Je pensais que Roar Uthaug s'était vendu à l'Amérique avec son Tomb Raider, que ce réalisateur Norvégien, pour s'ouvrir à l'international, avait su cacher sa personnalité visuelle pour tomber dans la ribambelle de ces clichés d'héroïsme et badasserie dont les américains sont friands. Quelle ne fut pas ma surprise lorsque je vis, avec The Wave, qu'Uthaug est en fait un produit du cinéma américain.
S'il a une certain sensibilité visuelle (qui diffère tout de même de celle de l'Oncle Sam), soutenue par des passages émotionnels forts, l'arrivée précoce des incohérences marque une première déception : passée la présentation très intéressante de cette famille, qui nous pose leurs enjeux, leur relation, leurs conflits de manière pudique et intimiste, avec une photographie pour le coup soignée, c'est au moment de la catastrophe que l'oeuvre s'américanise à l'excès.
Suivant un choix surprenant, celui de montrer le début de la catastrophe sous les yeux des personnages principaux pour couper en plein milieu et nous rabattre directement sur les conséquences du désastre, il peine à mesurer la complexité de son écriture : The Wave, par recherche de simplicité scénaristique, nous suggère que se cacher dans une voiture nous ferait survivre en cas d'ouragan massif, poussant l'incompréhension suffisamment loin pour nous faire revenir la majeure partie de ceux qui fuyez vers la montagne sans nous dire comment ils ont seulement pu s'en sortir sur leurs deux jambes, tandis que l'eau devait obligatoirement les frapper de plein fouet.
Des incohérences qui gâchent le visionnage, certes, mais ne sont pas non plus aussi dérangeantes que les clichés qu'il multiplie. Si les personnages, touchant, mènent des relations très bien abordées, c'est au moment de gérer le danger, l'état de crise que leurs réactions perdent en logique, en naturel, en fluidité. Entre des réactions illogiques et des passages forcés, le pathos atteint un stade si important qu'on aura tout de même droit au survivant devenu fou qu'il faut noyer, et pour lequel on ne peut ressentir d'empathie (son surjeu et le manque de connaissance de sa personnalité annihilant tout effort d'intérêt).
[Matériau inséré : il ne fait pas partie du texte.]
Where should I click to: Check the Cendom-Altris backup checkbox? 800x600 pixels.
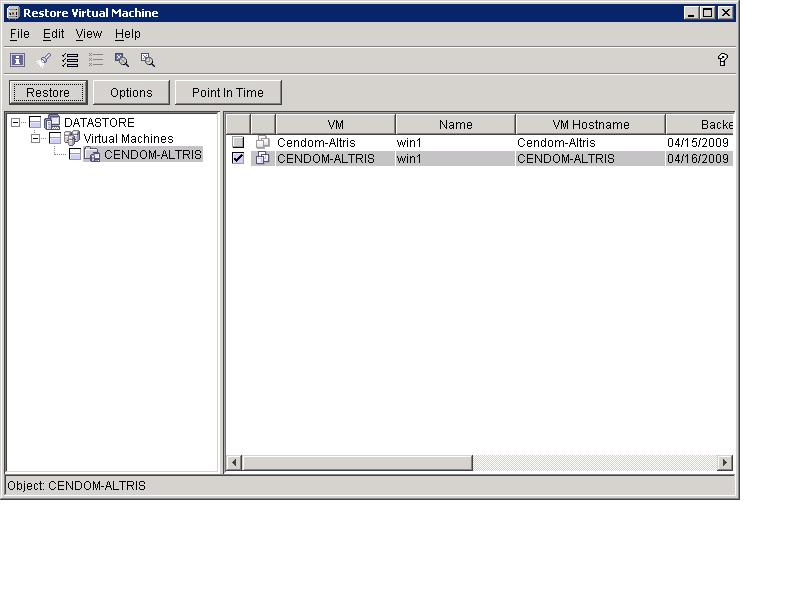tap(238, 142)
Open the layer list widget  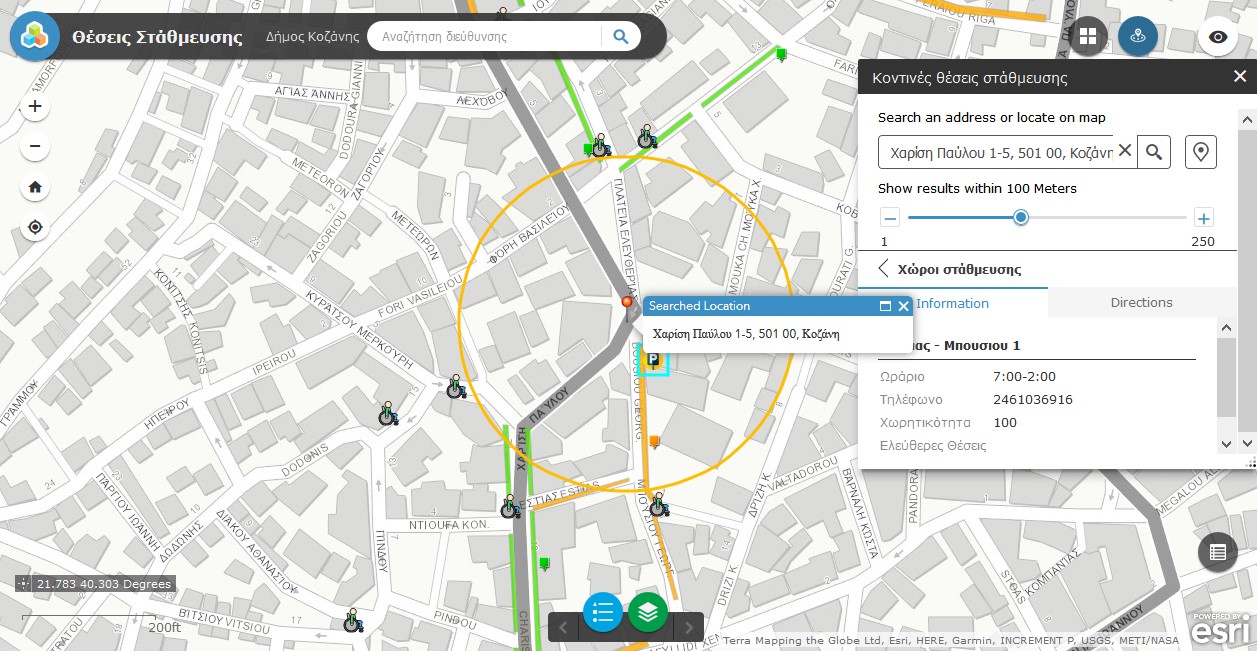point(648,612)
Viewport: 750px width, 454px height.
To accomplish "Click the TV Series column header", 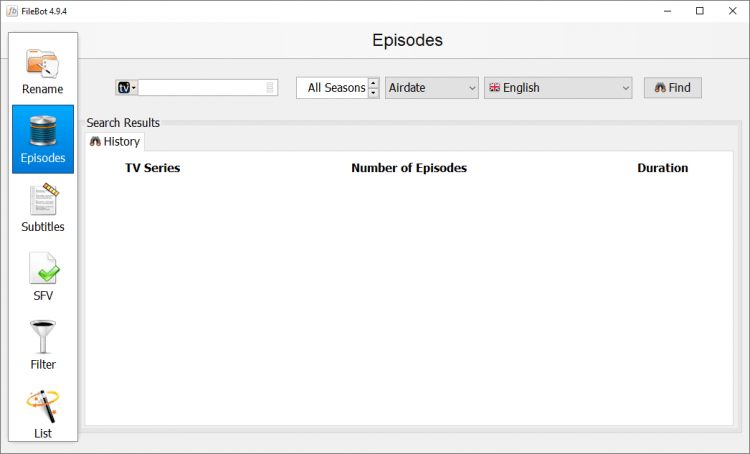I will click(152, 168).
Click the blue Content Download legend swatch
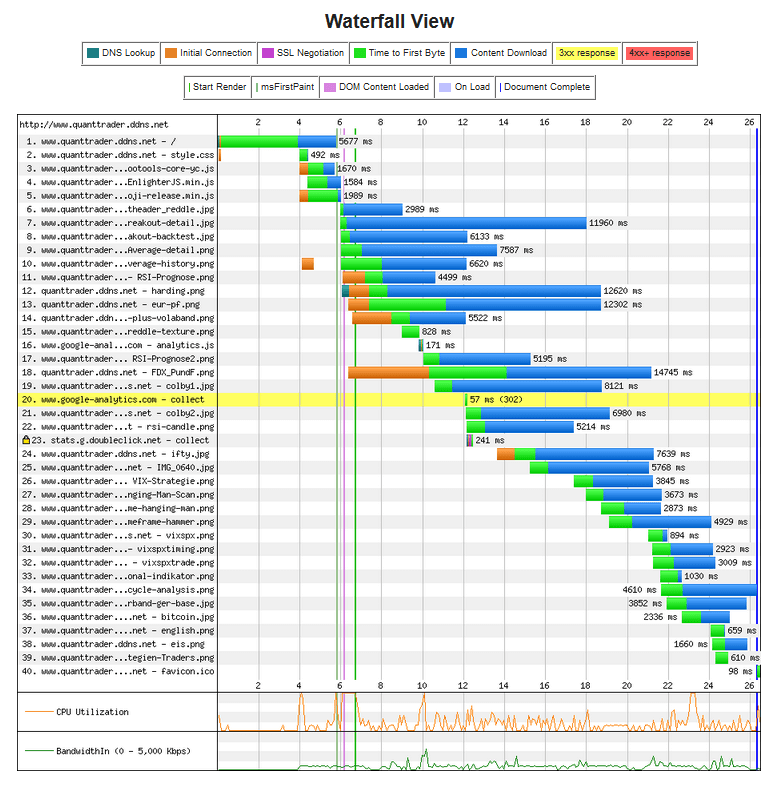 [461, 53]
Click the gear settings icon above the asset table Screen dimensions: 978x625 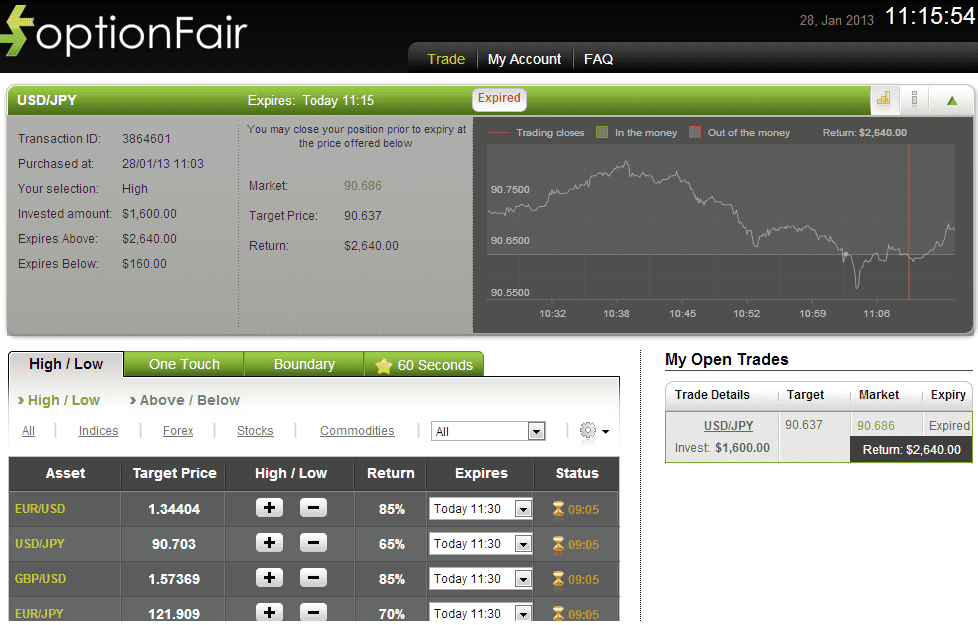(x=588, y=430)
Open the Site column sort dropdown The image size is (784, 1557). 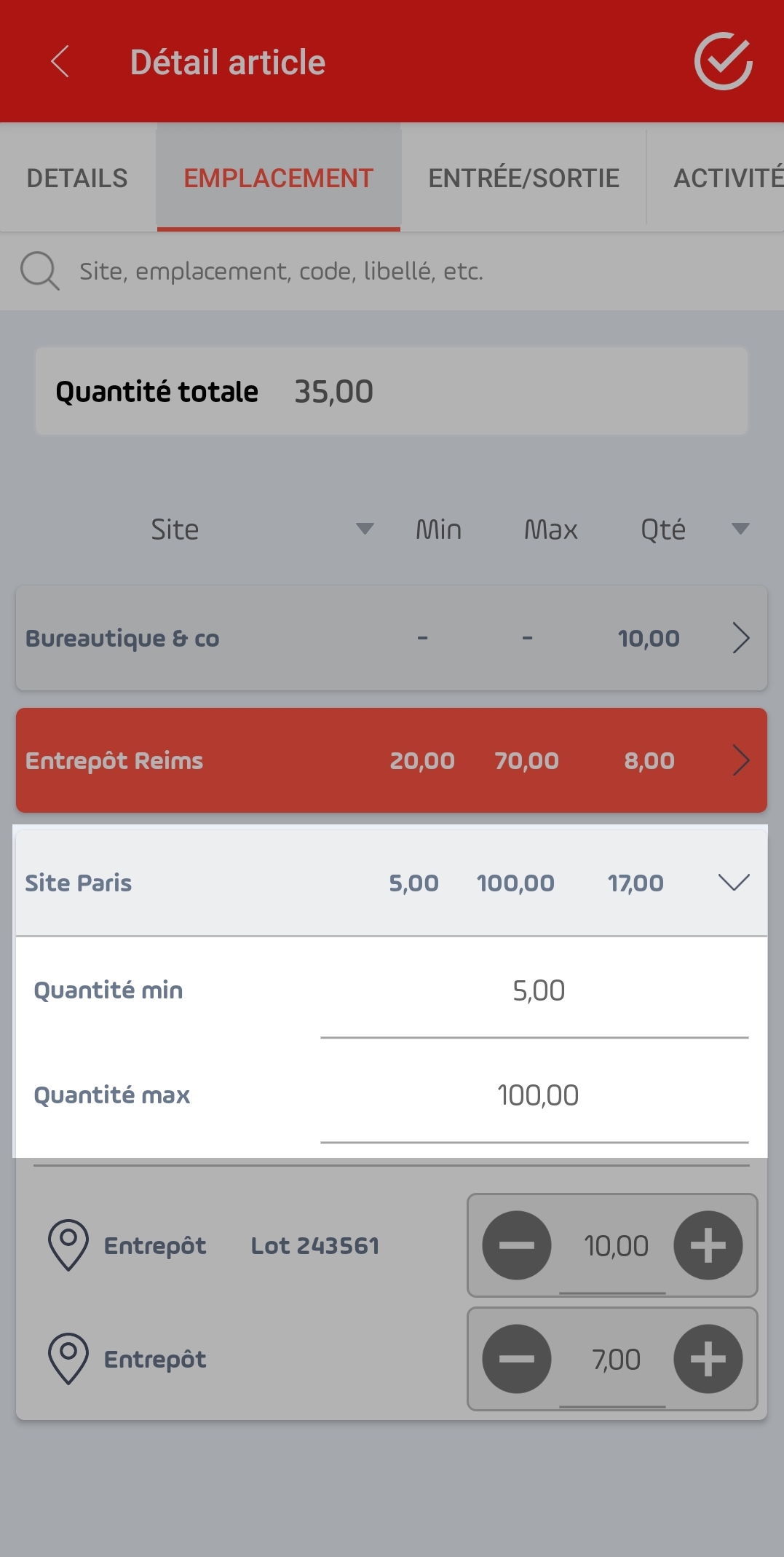point(365,529)
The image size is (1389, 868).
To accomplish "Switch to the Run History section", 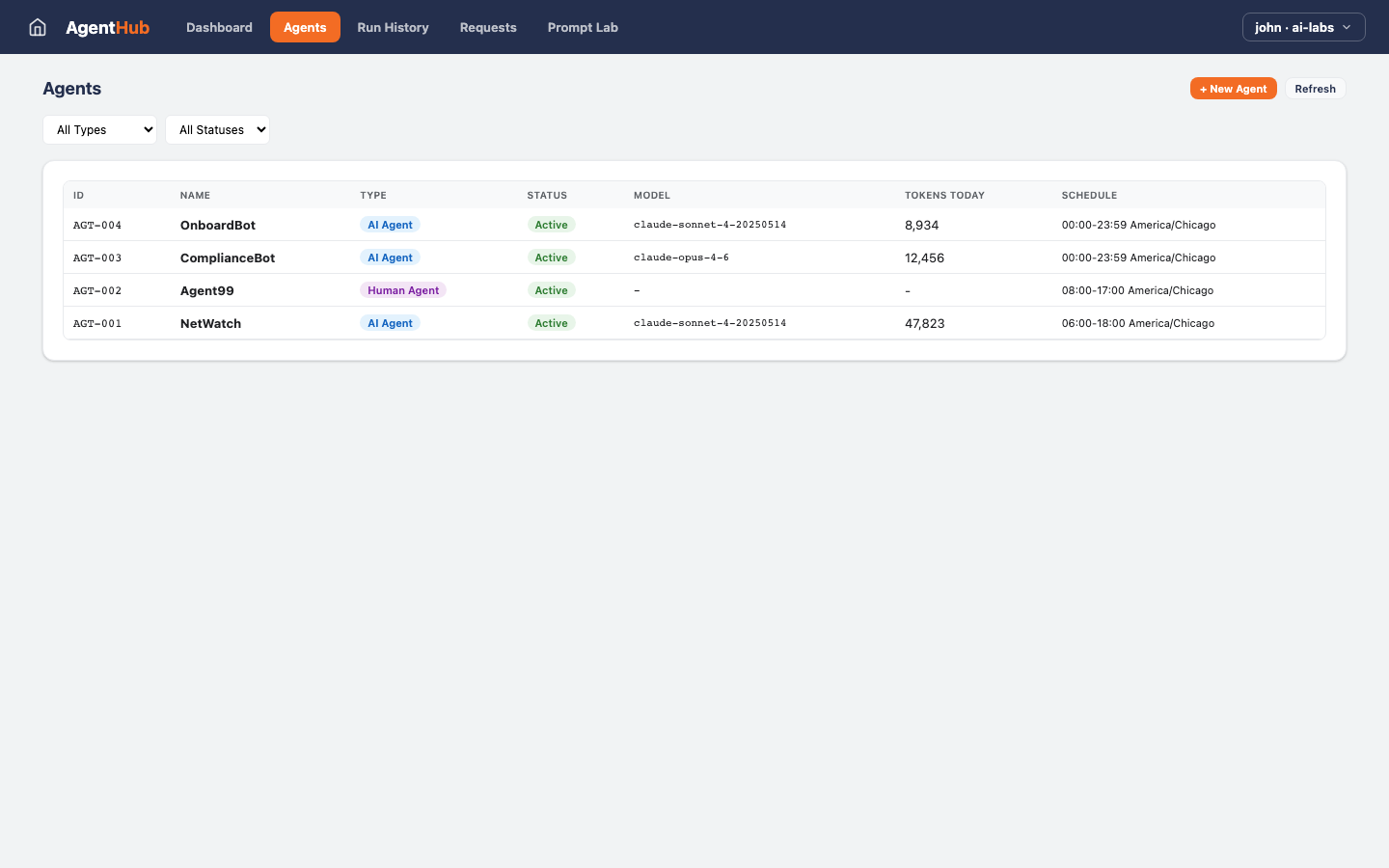I will tap(393, 27).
De même pour les retrouvailles et la scène de résurrection prodigieuse, complètement irréelle et loin de la conclusion dramatique à laquelle on devait s'attendre, seule fin logique à cette histoire de rédemption familiale certes pathos, mais sauvée par la justesse de son développement et des liens familiaux créés. Plutôt que de tenter cette fin, on a droit à un happy ending à l'américaine, où tout le monde est content parce qu'ils sont saufs, l'expérience traumatisante devenant une réunion familiale réussie.
Il n'y a plus qu'à retrouver la plus jeune, celle qui attendait depuis la moitié du film, et le faire en tant que héros, dans un plan de retrouvailles que n'aurait pas renié un certain Armageddon. C'est là qu'on comprend que si The Wave commençait de manière intimiste, sa volonté d'être spectaculaire (la vague est sidérante) et de faire un film grand public annihile totalement la vision humaine qu'il pouvait amener au genre catastrophe, et fait finalement les mêmes erreurs que ses concurrents et ses prédécesseurs : sacrifier la finesse sur l'autel du plaisir explosif, et ne se soucier que d'un cadre familial pour faire clairement comprendre qu'on s'en fiche que des centaines de gens soient morts, tant que les personnages principaux puissent se retrouver et mener, enfin, une vie ensemble qui soit équilibrée, rêvée, et rentre dans le modèle de l'histoire d'amour cinématographique.